9 Icky Pregnancy Side-Effects, Solved | Fit Pregnancy

9 Icky Pregnancy Side-Effects, Solved

Those pesky pregnancy symptoms, like nausea and—eek!—hemorrhoids, are all worth it in the end. But that doesn't mean you can't do something now to ease the pain.

9 Icky Pregnancy Side-Effects Solved

Swollen hands & feet

When and why it happens: In the third trimester, pregnancy hormones slow circulation, allowing fluid to settle in your hands, feet and ankles. “The enlarging uterus puts pressure on veins in your legs, which also contributes to swelling,” says Schwarz, who advises calling your doctor or midwife immediately if you have any of these possible signs of preeclampsia: a swollen face; sudden swelling in any part of your body; swelling in your feet that doesn’t subside after elevating them for an hour; or swelling that is accompanied by sudden weight gain or a persistent headache.

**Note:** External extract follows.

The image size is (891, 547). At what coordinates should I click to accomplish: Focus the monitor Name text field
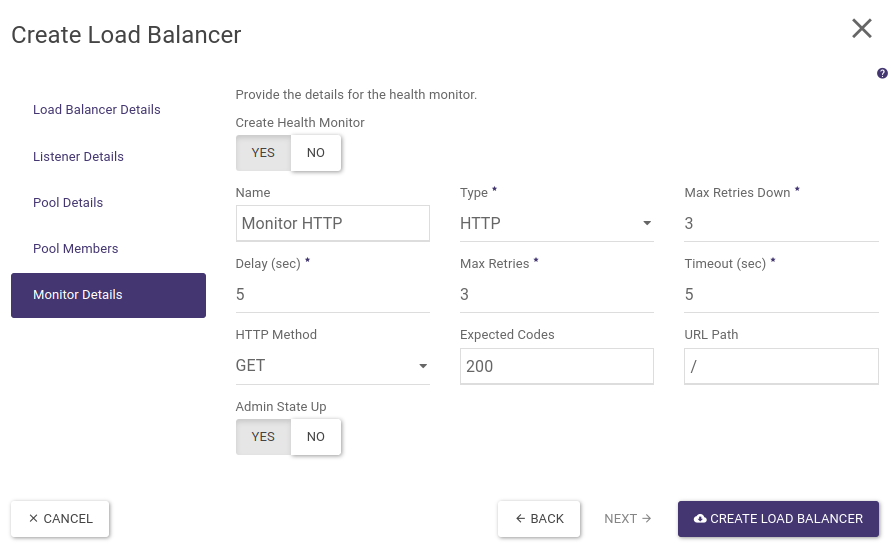click(x=333, y=224)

Remedies: Avoid prolonged standing; elevate your feet frequently; soak your feet in cool water in the evening; wear properly fitting, low-heeled shoes; drink all the fluid you can (drinking less will not reduce swelling); and avoid salty foods, which can cause water retention.

Back pain

When and why it happens: As your pregnancy progresses, the baby’s weight and your shifting center of gravity can cause back pain, particularly in the second and third trimesters. Weakened abdominal muscles also can contribute to backaches. If the pain becomes severe, call your doctor.
Remedies: Stretch frequently; do abdominal exercises (strong abs help support your spine); do not lift heavy objects; wear comfortable, low-heeled, supportive shoes; avoid standing for too long in one spot (if you do have to stay on your feet, rest one foot on a footstool or a shoebox); sleep on your side with a pillow placed between your knees; apply a heating pad or ice packs; and get massages.

Leg cramps

When and why it happens: In the second and third trimesters. The exact cause is uncertain, but they may be due to fatigue, pressure from carrying extra weight, or an inadequate calcium intake.

Remedies: Avoid pointing or curling your toes; stretch your legs frequently; get foot and calf massages before bed; sleep with your feet elevated and don’t place heavy blankets on them; get up and walk around or flex your toes upward at the first sign of a cramp; take calcium supplements (check with your doctor first). If cramps are frequent, wearing support hose can help.


When and why it happens: Occurs throughout pregnancy but is most common in the third trimester. It’s caused by an increase in stomach acid and the pressure that your growing uterus puts on your abdominal organs.

Remedies: Eat small, frequent meals throughout the day; avoid very spicy foods; avoid eating just before bedtime; and sleep with your head and upper torso propped up. If heartburn is severe, ask your doctor or midwife to recommend an antacid product.